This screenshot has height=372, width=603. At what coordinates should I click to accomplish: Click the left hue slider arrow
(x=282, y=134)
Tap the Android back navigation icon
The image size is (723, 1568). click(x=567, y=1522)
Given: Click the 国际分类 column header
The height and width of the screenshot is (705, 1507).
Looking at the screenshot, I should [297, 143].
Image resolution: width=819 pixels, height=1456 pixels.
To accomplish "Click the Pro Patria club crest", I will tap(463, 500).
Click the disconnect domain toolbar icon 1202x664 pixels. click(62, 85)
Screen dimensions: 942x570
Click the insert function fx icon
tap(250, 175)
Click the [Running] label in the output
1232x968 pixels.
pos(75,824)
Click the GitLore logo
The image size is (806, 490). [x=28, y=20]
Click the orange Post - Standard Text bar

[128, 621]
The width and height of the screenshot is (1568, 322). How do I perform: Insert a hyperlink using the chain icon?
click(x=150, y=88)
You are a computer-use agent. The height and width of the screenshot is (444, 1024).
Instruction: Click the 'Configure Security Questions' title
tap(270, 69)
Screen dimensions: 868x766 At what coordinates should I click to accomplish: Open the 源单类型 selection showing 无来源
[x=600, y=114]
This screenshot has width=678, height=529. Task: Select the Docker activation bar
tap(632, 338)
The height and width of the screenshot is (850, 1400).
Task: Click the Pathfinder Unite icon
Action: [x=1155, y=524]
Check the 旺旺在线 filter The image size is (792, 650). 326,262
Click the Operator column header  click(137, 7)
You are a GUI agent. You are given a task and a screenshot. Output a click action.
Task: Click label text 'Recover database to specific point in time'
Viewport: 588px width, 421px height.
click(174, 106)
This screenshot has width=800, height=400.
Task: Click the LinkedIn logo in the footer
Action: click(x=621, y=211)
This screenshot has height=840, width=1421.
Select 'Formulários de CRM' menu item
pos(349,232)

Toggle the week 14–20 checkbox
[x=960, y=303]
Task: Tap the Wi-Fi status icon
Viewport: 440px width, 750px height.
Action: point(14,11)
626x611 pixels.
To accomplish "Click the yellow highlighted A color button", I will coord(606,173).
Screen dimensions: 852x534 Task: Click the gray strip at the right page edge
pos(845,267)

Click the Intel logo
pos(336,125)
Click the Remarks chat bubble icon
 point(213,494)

- **THE EXERCISE**: Copy out the lines of the material verbatim, starting with the line that contains "Click the disconnect" and going on through the line that contains "Action: [x=1155, y=524]".

- **OUTPUT FOR THIS EXERCISE**:
Click the disconnect domain toolbar icon 1202x664 pixels. click(62, 85)
Screen dimensions: 942x570
Click the insert function fx icon
tap(250, 175)
Click the [Running] label in the output
1232x968 pixels.
pos(75,824)
Click the GitLore logo
The image size is (806, 490). [x=28, y=20]
Click the orange Post - Standard Text bar

[128, 621]
The width and height of the screenshot is (1568, 322). How do I perform: Insert a hyperlink using the chain icon?
click(x=150, y=88)
You are a computer-use agent. The height and width of the screenshot is (444, 1024).
Instruction: Click the 'Configure Security Questions' title
tap(270, 69)
Screen dimensions: 868x766 At what coordinates should I click to accomplish: Open the 源单类型 selection showing 无来源
[x=600, y=114]
This screenshot has width=678, height=529. Task: Select the Docker activation bar
tap(632, 338)
The height and width of the screenshot is (850, 1400).
Task: Click the Pathfinder Unite icon
Action: [x=1155, y=524]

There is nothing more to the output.